Given exercise:
Render every line in the entries below, from the one containing "Task: Open the Manage gear icon" down to the one containing "coord(91,45)", as a JSON list of strings with one string per line. Leave out blank lines.

Information shown:

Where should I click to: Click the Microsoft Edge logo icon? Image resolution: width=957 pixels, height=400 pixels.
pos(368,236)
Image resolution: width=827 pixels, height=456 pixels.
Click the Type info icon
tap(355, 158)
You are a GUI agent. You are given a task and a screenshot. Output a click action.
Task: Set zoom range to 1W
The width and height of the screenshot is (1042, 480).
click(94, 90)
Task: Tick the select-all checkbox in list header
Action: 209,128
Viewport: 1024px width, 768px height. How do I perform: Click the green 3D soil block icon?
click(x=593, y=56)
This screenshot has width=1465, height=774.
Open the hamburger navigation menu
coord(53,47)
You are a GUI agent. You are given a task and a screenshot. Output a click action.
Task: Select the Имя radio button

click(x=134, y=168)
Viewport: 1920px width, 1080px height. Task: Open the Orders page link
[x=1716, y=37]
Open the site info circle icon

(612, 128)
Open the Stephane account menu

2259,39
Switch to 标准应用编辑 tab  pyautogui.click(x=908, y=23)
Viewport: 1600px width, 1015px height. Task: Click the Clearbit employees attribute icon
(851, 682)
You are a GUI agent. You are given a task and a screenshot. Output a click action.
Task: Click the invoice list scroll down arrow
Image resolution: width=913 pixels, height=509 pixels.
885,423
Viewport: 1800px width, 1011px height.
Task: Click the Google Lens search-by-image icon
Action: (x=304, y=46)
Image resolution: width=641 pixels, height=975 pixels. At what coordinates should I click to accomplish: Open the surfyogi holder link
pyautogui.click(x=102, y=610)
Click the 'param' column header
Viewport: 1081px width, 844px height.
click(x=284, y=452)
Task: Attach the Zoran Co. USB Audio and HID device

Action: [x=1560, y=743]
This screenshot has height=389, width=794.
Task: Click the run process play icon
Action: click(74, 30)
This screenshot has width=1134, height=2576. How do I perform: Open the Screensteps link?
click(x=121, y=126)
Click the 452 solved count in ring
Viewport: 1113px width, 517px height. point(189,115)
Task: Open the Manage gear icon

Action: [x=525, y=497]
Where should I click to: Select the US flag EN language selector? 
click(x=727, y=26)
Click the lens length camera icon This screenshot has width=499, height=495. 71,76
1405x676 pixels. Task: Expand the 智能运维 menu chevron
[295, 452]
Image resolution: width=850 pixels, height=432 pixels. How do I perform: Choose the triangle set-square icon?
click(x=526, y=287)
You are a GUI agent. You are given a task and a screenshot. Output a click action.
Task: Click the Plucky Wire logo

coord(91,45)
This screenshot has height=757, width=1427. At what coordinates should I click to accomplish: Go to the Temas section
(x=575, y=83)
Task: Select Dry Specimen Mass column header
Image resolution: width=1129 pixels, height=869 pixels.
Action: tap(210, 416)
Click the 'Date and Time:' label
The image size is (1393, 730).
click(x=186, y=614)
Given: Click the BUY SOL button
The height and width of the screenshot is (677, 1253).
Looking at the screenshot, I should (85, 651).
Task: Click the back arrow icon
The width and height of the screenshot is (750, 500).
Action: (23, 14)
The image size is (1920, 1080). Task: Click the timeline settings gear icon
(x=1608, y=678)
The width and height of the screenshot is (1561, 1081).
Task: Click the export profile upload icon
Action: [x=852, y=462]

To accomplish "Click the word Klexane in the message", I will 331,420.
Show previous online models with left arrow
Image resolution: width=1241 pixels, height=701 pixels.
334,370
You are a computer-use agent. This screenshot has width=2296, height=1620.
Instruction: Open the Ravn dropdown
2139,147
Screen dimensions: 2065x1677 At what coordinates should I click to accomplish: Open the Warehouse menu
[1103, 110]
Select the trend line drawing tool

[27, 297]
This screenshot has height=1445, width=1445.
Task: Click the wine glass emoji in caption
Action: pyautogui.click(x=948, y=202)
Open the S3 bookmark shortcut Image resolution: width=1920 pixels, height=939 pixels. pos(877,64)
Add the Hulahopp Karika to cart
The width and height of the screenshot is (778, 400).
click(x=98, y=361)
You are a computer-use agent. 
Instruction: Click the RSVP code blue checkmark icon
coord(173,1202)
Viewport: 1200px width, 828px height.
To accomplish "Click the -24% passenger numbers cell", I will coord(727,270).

Solution to the problem:
[
  "Task: Open the Manage gear icon",
  "Action: [x=525, y=497]",
  "Where should I click to: Select the US flag EN language selector? ",
  "click(x=727, y=26)",
  "Click the lens length camera icon This screenshot has width=499, height=495. 71,76",
  "1405x676 pixels. Task: Expand the 智能运维 menu chevron",
  "[295, 452]",
  "Image resolution: width=850 pixels, height=432 pixels. How do I perform: Choose the triangle set-square icon?",
  "click(x=526, y=287)",
  "You are a GUI agent. You are given a task and a screenshot. Output a click action.",
  "Task: Click the Plucky Wire logo",
  "coord(91,45)"
]